To pre-empt the privacy backlash, Cameron reassured voters that their data would be anonymised. "This does not threaten privacy, it does not mean that anyone can look at your health records, but it does mean using anonymous data to make new medical breakthroughs."
But critics have questioned whether data that is detailed enough to be useful can ever be truly anonymised. De-anonymisation techniques have been developed that can piece together an individual’s identity by correlating seemingly innocuous details.
Earlier this year, in a report for the Cabinet Office, University of Southampton computer science researcher Kieron O’Hara explained quite how difficult it is to completely obfuscate an individual’s identity from their data. O’Hara explained how almost any demographic data can function as quasi-identifiers – even if they do not identify an individual on their own, they can be combined with other datasets in a technique known as jigsaw identification.
In 1997, for example, a US researcher named Latanya Sweeney showed that data points from the census – such as age, gender and zip codes – could be combined to identify unnamed members of the public.
Even an individual’s writing style can be used identify them. O’Hara’s paper pointed to work of two computer scientists, Narayanan and Shmatikov from the University of Texas, that found that individuals could be pinpointed from anonymous film reviews on rental site Netflix.
David Cameron has correctly recognised that sharing information can spur innovation and create economic opportunity. However, the fact of the matter is that it will be very difficult, if not impossible, to protect citizens’ privacy when detailed datasets are shared with the private sector.
Ross Anderson, professor of security engineering at Cambridge Computer Laboratory, says that anonymisation techniques will not work as well as the government hopes
The effectiveness of anonymisation is something piously hoped for all over Whitehall, but I’m afraid there’s bad news. There’s no conceivable way that the kind of things that [the government] wants to do with medical records can be done by just using anonymity as a shield. A small amount of contextual information can ruin anonymisation.
The problems are much worse than some people in Whitehall are prepared to contemplate – we’ve been arguing about this for fifteen years, but it’s extraordinarily difficult to get someone to understand something, when his continued employment depends on his not understanding it.
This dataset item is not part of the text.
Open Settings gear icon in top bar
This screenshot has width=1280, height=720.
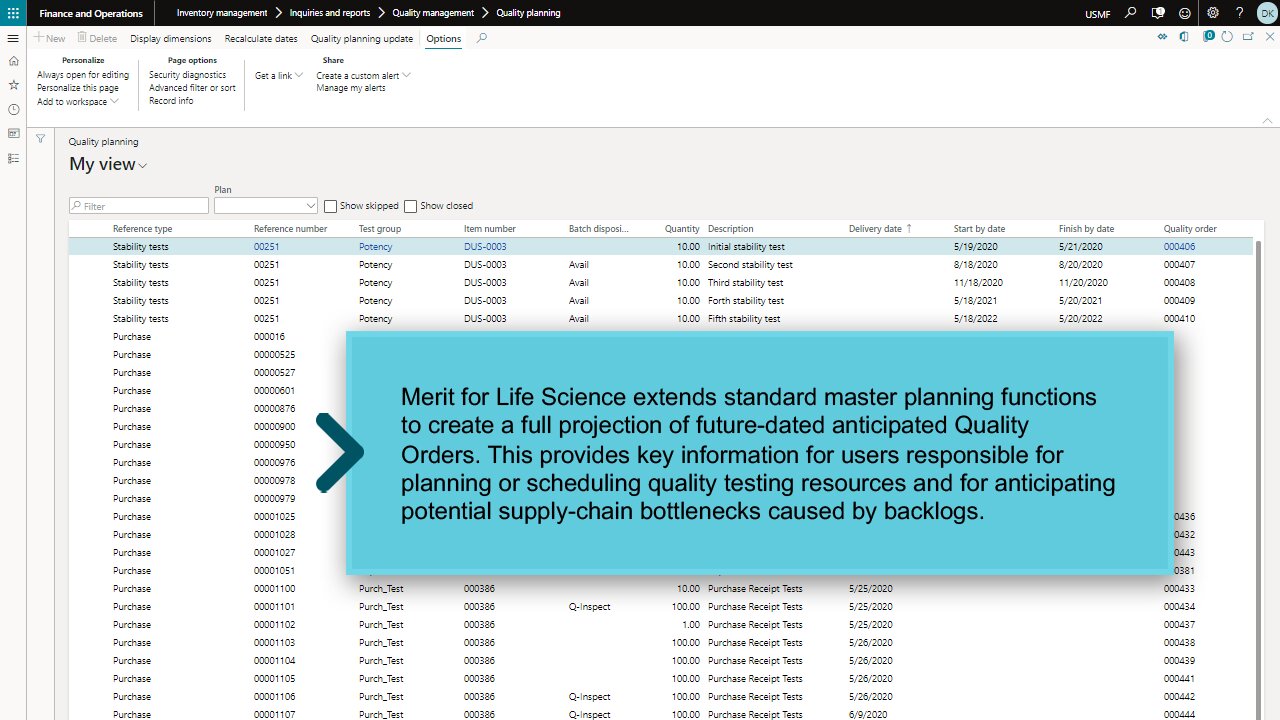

Jim Killock, executive director of the Open Rights Group, says that sharing personal data about citizens with private industry goes beyond the aims of the open data movement
When we talk about open data, we think about government data sets which do not contain personal information. We had assumed anonymised datasets were a no-go area, and we weren’t expecting the government to be including those sorts of datasets in the open data agenda.
What we’re seeing now is something very, very different. The government is talking about personal data sets, made anonymous or pseudonymous, that are licensed for commercial or research purposes and that are supplied privately, may not be distributed, and may include conditions to hold it and process it securely. This is not open data, but it’s likely to damage the open data cause.